Fund performance has been highly competitive, although shares have been slightly more volatile than the index. Between the fund’s inception in November 2011 and June 30 of this year, its annualized return was 6.96% for I class shares, while the return was 2.51% for the Barclays Aggregate. The latest fund fact sheet indicates the institutional share class has captured 147% of the index’s upside over the three years ending June 30, but just 36% of its downside.

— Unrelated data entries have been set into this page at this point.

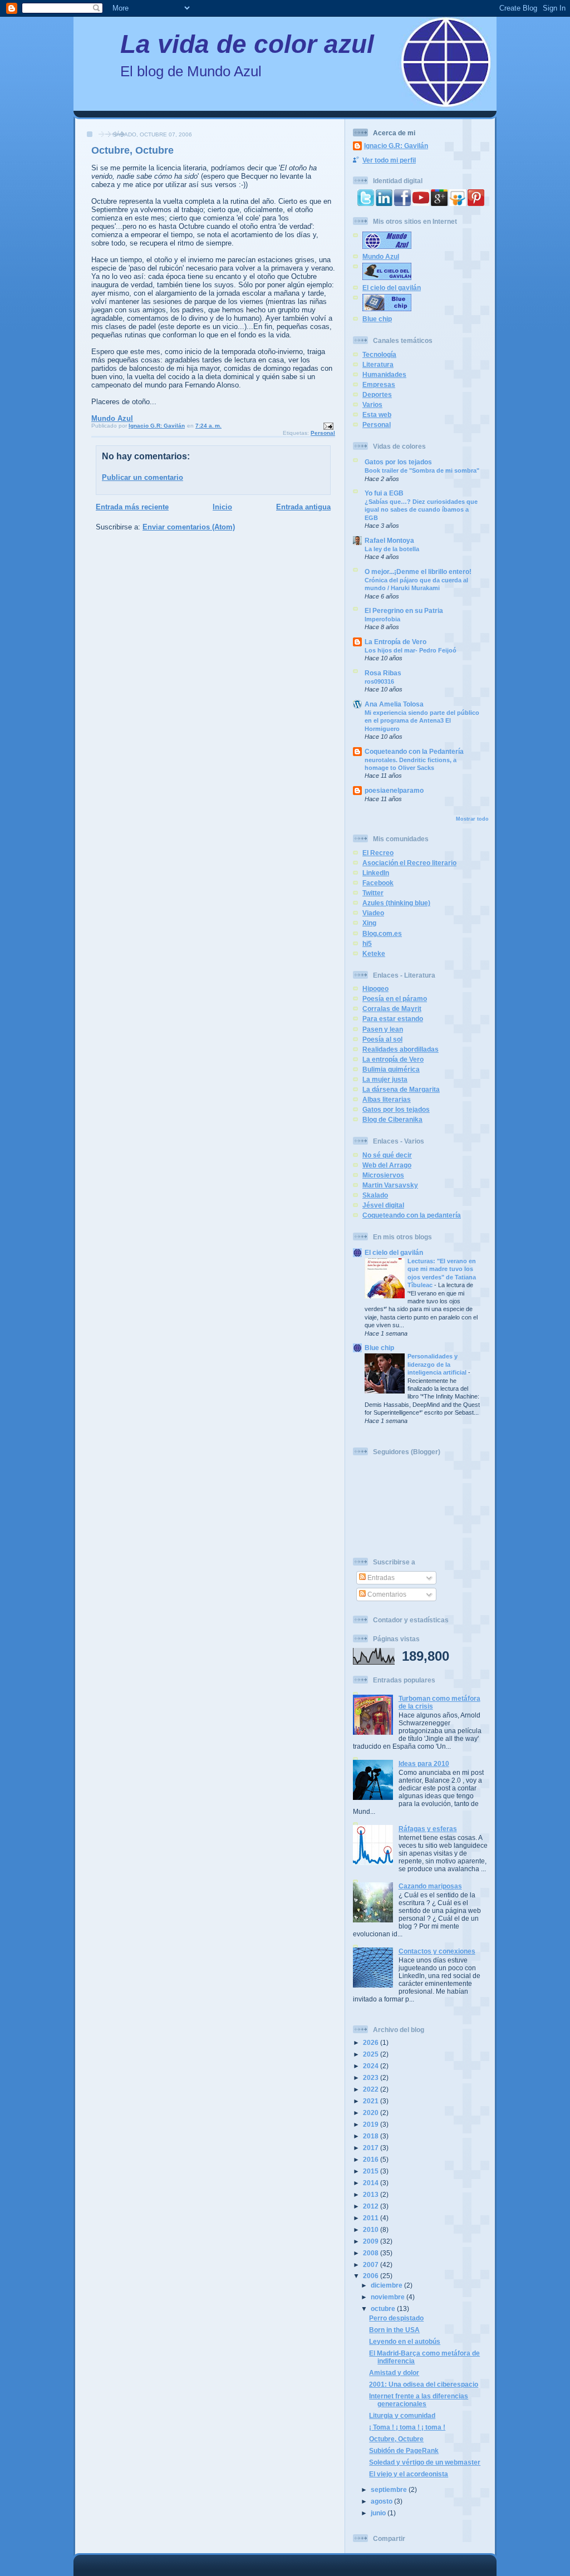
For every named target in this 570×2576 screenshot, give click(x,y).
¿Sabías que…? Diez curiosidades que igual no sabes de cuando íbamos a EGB (421, 509)
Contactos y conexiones (437, 1951)
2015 (371, 2171)
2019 (371, 2124)
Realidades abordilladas (400, 1049)
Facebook (378, 882)
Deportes (377, 394)
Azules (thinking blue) (396, 902)
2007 (371, 2264)
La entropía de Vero (393, 1059)
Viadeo (373, 912)
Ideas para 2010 (424, 1763)
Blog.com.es (382, 933)
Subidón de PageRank (404, 2450)
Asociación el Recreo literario (409, 862)
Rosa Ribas (383, 672)
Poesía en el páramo (394, 998)
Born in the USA (394, 2329)
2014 (371, 2182)
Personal (323, 433)
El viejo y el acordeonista (408, 2473)
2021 (371, 2100)
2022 (371, 2089)
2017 (371, 2147)
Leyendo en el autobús (404, 2341)
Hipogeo (375, 988)
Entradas (380, 1577)
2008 (371, 2252)
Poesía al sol (382, 1039)
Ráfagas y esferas (428, 1828)
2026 (371, 2042)
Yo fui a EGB (384, 493)
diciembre (387, 2285)
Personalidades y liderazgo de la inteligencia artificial (437, 1364)
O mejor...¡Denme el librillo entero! (418, 571)
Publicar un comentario (142, 477)
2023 (371, 2077)
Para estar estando (392, 1018)
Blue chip (377, 318)
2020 (371, 2112)
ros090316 (379, 681)
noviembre (388, 2296)
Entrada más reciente (132, 507)
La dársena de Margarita (401, 1089)
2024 (371, 2065)
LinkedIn (375, 872)
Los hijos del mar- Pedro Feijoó (410, 650)
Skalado (375, 1195)
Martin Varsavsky (390, 1185)
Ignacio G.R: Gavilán (396, 145)
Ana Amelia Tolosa (394, 704)
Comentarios (386, 1594)
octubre (384, 2308)
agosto (382, 2501)
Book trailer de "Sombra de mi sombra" (422, 470)
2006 (371, 2275)
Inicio (222, 507)
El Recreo (378, 852)
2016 (371, 2159)
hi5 (367, 943)
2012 (371, 2206)
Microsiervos (383, 1175)
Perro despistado (396, 2318)
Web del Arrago (386, 1165)
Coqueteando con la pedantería (411, 1215)
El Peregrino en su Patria (404, 610)
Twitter (373, 892)
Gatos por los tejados (398, 461)
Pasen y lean (382, 1029)
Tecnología (379, 354)
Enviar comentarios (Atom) (188, 527)
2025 (371, 2054)
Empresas (378, 384)
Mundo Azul (112, 418)
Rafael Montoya (389, 540)
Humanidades (384, 374)
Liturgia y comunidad (402, 2415)
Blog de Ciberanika (392, 1119)
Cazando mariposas (430, 1886)
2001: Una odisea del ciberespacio (423, 2384)
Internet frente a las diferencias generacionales (418, 2399)
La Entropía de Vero (395, 641)
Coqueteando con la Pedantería (414, 751)
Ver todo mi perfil (389, 160)
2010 (371, 2229)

Walsh emphasizes that while the fund’s managers are preparing for rising rates, its flexible positioning is designed to help it weather a broad spectrum of market behavior. Such flexibility will be critical going forward warned Guggenheim chairman of investments and global CIO Scott Minerd, who manages the fund with Walsh. In an article posted on the firm’s website in July, Minerd noted, “Today looks a lot like 2004 or 2005, when investors were blissfully ignorant of what awaited. It is still early, but I get increasingly concerned the longer I see undisciplined investors clamoring for bonds with suspect creditworthiness at ludicrously low yields. Higher rates, higher prices or both are on the horizon.”